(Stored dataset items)
---------------

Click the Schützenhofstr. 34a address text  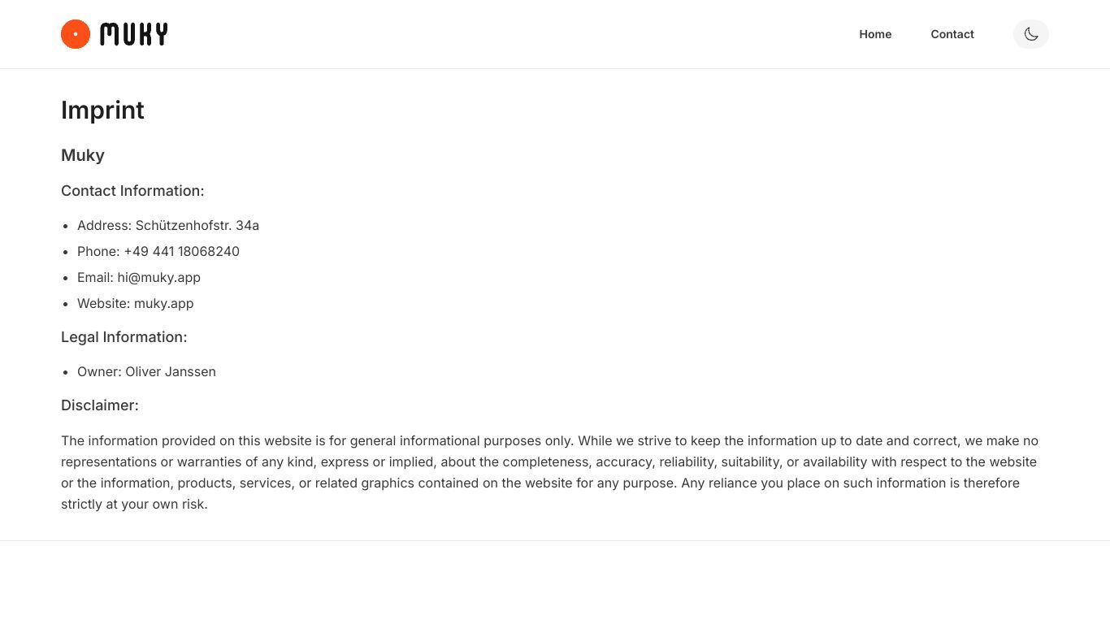click(x=197, y=225)
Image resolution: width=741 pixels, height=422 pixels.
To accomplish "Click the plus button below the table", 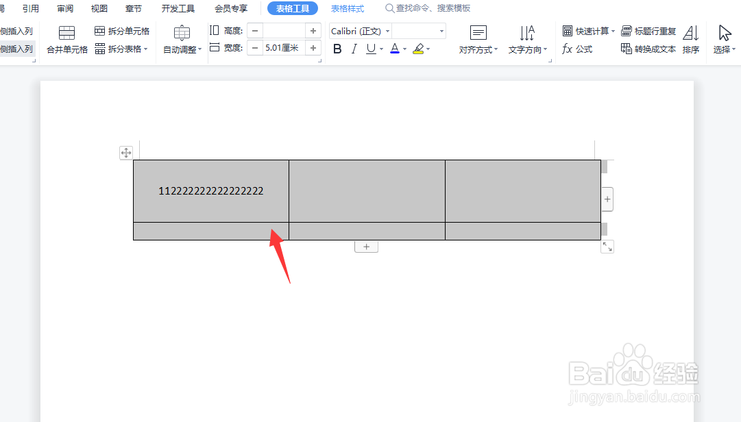I will coord(366,246).

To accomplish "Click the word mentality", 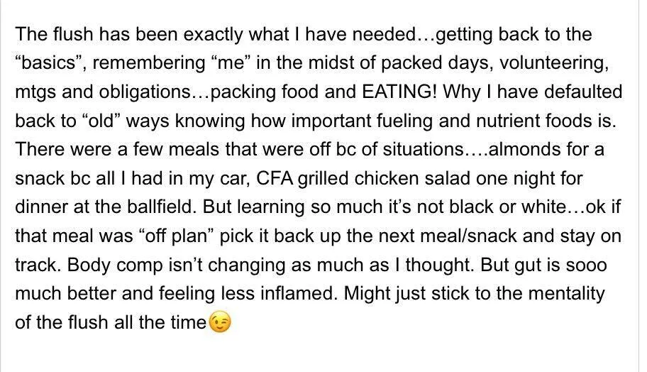I will (x=567, y=294).
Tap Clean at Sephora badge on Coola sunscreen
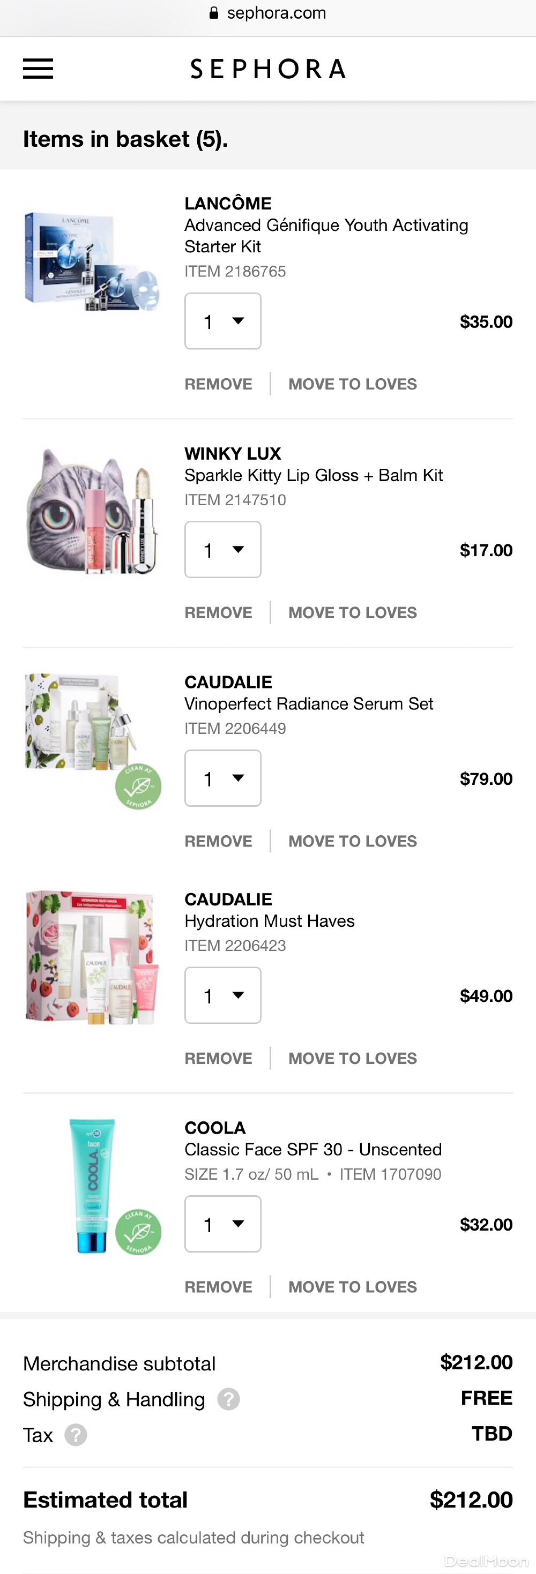This screenshot has width=536, height=1574. click(138, 1232)
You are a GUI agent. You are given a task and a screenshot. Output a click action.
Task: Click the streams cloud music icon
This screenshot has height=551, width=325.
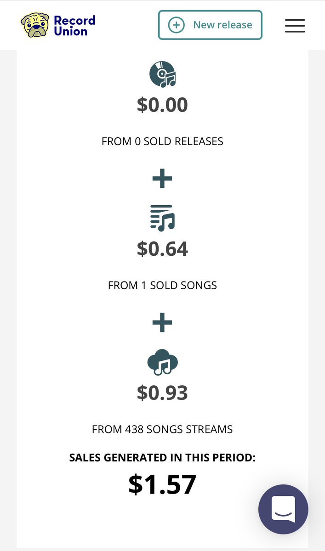click(x=162, y=362)
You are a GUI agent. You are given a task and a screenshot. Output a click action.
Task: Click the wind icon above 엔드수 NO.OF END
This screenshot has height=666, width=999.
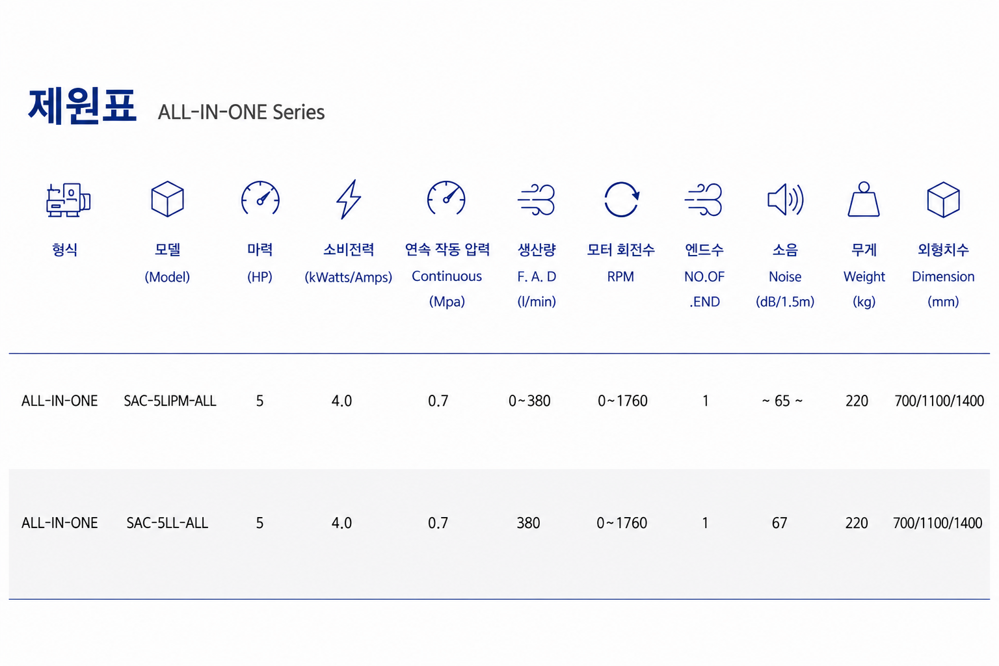pyautogui.click(x=704, y=200)
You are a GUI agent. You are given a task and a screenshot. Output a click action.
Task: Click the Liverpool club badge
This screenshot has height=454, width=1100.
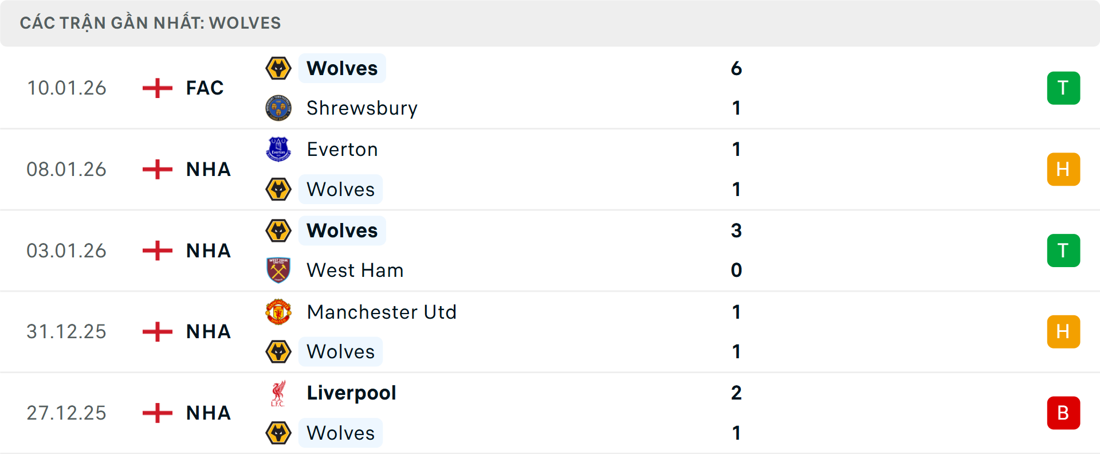(x=278, y=393)
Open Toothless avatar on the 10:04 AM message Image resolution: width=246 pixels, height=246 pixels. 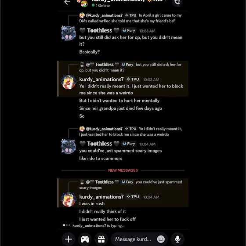[69, 146]
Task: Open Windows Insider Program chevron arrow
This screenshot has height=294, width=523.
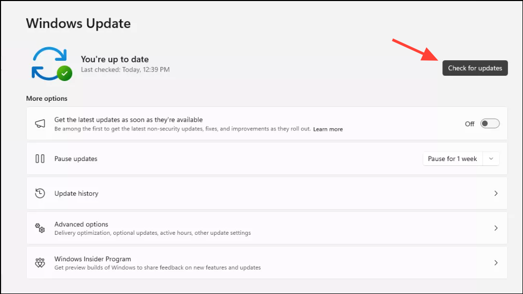Action: [495, 263]
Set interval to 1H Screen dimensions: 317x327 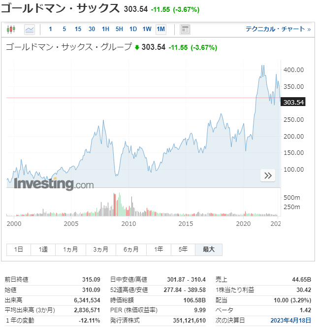point(105,29)
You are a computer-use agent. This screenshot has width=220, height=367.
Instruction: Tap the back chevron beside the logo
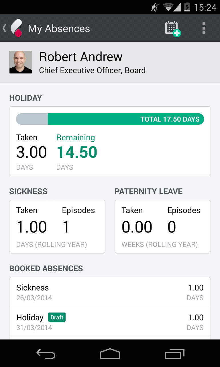click(x=4, y=28)
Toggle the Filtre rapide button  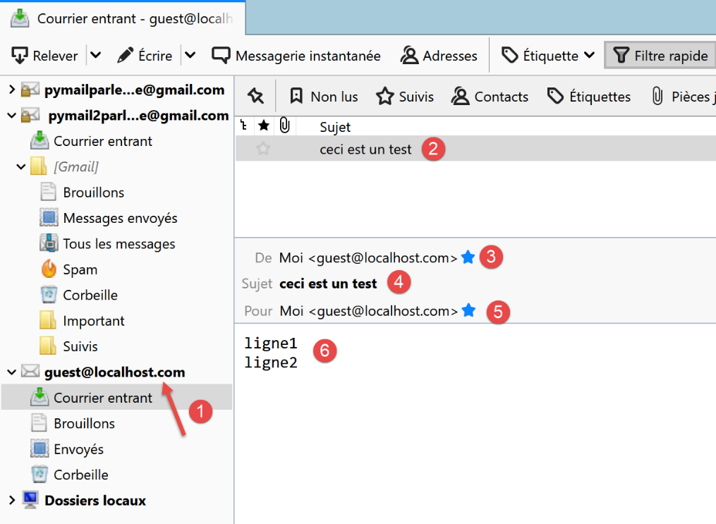[661, 56]
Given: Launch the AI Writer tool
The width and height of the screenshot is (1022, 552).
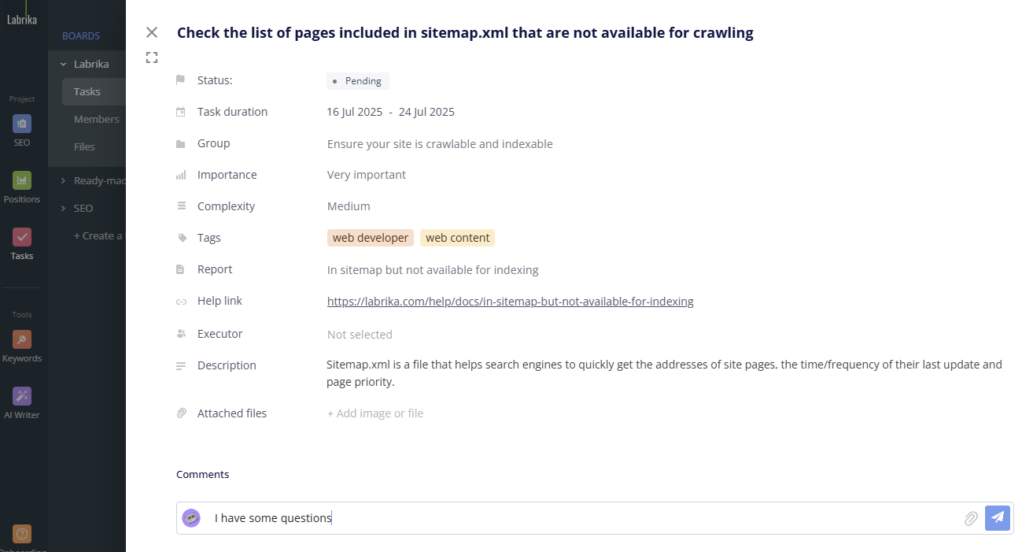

---------------

▶ [What you should do]
Beginning at the line that contains "Given: Launch the AI Writer tool" and ending at the last line of the data, return each line exactly; no picture belongs in the copy.

▶ [Your solution]
Given: Launch the AI Writer tool
The width and height of the screenshot is (1022, 552).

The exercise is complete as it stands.